[Buddha-l] Re: flat earth?

curt curt at cola.iges.org
Wed May 16 12:33:25 MDT 2007


Jim Peavler wrote:
>
> On May 16, 2007, at 11:10 AM, curt wrote:
>
>> Which begs the question of what he based his assertion on in the 
>> first place.
>
> I am sure you meant to say "raises the question" or something.  
> "Begging the question" is a logical fallacy, (petitio principii), in 
> which the statement to be proved is assumed in one or more of the 
> premises. Kind of a classic is: "Of course the Bible is true; it is 
> God's word!"

Yes - I appear to be guilty of using the phrase in the way it is 
normally used, which appears to not be the way in which it was 
originally used. Which begs the question of when does a "language 
mistake" become just another example of "language change". One criterion 
for telling the difference is that "mistakes" that don't catch-on are 
just mistakes, but "mistakes" that everyone makes eventually become 
recognized as changes to the language. Note how this is different from a 
mistake like, to pick a random example, claiming that everyone thought 
the earth was flat before Columbus.  No matter how many times you repeat 
that kind of mistake it remains wrong.
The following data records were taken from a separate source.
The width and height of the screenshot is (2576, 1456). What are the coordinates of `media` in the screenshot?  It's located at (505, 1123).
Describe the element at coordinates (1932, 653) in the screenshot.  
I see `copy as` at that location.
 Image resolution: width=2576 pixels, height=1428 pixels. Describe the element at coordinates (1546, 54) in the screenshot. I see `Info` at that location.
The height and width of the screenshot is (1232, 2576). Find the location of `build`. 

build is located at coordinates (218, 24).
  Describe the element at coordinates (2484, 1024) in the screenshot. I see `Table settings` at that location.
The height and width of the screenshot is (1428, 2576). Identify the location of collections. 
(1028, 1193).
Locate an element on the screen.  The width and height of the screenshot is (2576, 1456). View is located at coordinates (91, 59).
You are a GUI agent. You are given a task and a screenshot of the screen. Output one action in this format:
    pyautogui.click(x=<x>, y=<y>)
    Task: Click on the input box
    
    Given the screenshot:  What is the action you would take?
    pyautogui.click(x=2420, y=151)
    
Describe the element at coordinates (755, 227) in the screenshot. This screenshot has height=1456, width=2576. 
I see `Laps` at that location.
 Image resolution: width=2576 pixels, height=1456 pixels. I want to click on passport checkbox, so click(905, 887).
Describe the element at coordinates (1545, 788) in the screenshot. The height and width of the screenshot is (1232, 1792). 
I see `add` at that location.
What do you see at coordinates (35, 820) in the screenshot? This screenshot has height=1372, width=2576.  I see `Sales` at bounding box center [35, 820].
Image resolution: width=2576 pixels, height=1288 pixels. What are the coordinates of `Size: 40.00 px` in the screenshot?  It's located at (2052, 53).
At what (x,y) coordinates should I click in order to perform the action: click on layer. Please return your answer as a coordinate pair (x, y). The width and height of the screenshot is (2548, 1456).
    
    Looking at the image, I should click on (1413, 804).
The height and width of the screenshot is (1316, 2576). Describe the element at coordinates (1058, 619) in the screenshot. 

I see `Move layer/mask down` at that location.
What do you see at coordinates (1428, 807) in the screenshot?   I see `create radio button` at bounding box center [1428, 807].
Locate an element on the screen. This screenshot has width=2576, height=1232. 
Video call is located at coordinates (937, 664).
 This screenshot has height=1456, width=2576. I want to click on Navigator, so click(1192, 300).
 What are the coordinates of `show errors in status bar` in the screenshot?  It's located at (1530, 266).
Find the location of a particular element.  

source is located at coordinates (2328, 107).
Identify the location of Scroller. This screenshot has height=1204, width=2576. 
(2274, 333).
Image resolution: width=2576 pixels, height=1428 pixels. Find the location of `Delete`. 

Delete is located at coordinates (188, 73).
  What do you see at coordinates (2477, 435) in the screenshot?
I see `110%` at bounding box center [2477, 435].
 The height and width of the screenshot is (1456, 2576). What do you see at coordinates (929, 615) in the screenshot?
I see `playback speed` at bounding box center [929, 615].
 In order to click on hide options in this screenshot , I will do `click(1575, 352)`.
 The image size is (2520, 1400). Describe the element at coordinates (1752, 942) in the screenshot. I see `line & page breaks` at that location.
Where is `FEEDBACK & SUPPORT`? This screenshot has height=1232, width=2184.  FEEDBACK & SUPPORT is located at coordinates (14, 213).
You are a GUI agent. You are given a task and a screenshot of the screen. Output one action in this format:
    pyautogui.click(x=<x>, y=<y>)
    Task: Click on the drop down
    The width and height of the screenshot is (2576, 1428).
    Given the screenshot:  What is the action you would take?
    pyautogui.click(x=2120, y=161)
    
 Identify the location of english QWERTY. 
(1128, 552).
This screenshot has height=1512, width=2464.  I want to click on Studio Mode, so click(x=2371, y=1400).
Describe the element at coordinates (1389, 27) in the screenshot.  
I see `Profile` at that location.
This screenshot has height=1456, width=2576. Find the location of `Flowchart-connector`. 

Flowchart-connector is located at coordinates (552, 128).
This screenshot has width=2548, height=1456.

But language (at least spoken 
language) has the bizarre property that once a mistake is made with 
sufficient frequency it stops being a mistake. Unless I am mistaken 
about all of this - my linguistics is very rusty - maybe they've changed 
the rules or I no longer remember them right.

>
> Modern journalists seem to have robbed the phrase of any meaning by 
> using it, as you did here. Therefore, I do not have to accept your 
> idea that the world is round because you are a person to uses logical 
> fallacies.
>
All humans are fallible. Curt is human. Therefore Curt must die.